Now this may seem odd, but the truth is that clouds are a part of nature that has always fascinated me. Once I moved out of the Mormon filled desert climes of Salt Lake City to the Wet Northwest, a place that is studied becasue of its various cloud formations and types and simply becasue of the sheer numbers of cloudy days that we have here (last year 83% of the days were categorized as cloudy of some sort), I have been fascinated by clouds; this to the point of my mom always insisting that I be a meteoroligist.
Think about it this way. When pressure, moisture and temperature all get together and combine their forces in the correct fashion, the water in the air condenses around whatever happens to be in the air, be it dust, sulfur, or whatever. This causes clouds and, when they get heavy enough, rain. That is the scientific part.

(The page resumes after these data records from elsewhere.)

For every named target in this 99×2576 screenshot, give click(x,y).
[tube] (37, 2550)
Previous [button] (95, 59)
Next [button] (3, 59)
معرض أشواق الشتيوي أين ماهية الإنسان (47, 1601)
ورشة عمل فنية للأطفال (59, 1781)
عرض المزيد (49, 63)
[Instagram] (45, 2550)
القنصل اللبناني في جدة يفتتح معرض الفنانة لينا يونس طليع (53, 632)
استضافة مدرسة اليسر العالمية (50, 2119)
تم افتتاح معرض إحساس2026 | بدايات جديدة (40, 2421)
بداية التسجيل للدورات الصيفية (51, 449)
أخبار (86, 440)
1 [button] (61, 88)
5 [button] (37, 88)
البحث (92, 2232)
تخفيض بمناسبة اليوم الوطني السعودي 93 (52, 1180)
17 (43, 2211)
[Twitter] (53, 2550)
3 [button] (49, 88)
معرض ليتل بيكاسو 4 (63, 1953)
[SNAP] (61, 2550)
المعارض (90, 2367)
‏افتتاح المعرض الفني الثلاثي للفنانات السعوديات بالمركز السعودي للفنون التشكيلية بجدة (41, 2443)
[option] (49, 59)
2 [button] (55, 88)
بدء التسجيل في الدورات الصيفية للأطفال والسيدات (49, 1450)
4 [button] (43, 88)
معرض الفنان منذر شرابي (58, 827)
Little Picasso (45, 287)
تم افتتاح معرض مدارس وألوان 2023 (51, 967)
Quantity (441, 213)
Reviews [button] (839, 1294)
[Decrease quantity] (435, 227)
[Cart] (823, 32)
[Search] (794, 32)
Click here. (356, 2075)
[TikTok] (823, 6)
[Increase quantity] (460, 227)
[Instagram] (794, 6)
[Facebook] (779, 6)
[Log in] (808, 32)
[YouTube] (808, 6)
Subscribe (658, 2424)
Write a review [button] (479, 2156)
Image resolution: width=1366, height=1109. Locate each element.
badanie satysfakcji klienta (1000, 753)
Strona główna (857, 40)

The part that blows my mind is the fact that there are literally swimming pools suspended in the air over our heads. The average fluffy cloud in the air weighs over 50 tons. That is a tractor-trailer of water floating lazily above your gazebo.
Now for those of you who are prone to panic about the slightest natural phenomena, this does not mean that at some point those swimming pools are going to decide to not be suspended anymore and come crashing down upon our heads, flattening our cars, houses, trees and farmyard animals into a liquid paste, fit only to run off into the oceans and join the ranks of glop that we already flush down our drains.
This post is pointless. I’m just looking out the window seeing these ponds floating around out there and marveling that somethig so heavy, so laden with water could be suspended over the city without crushing the things below them.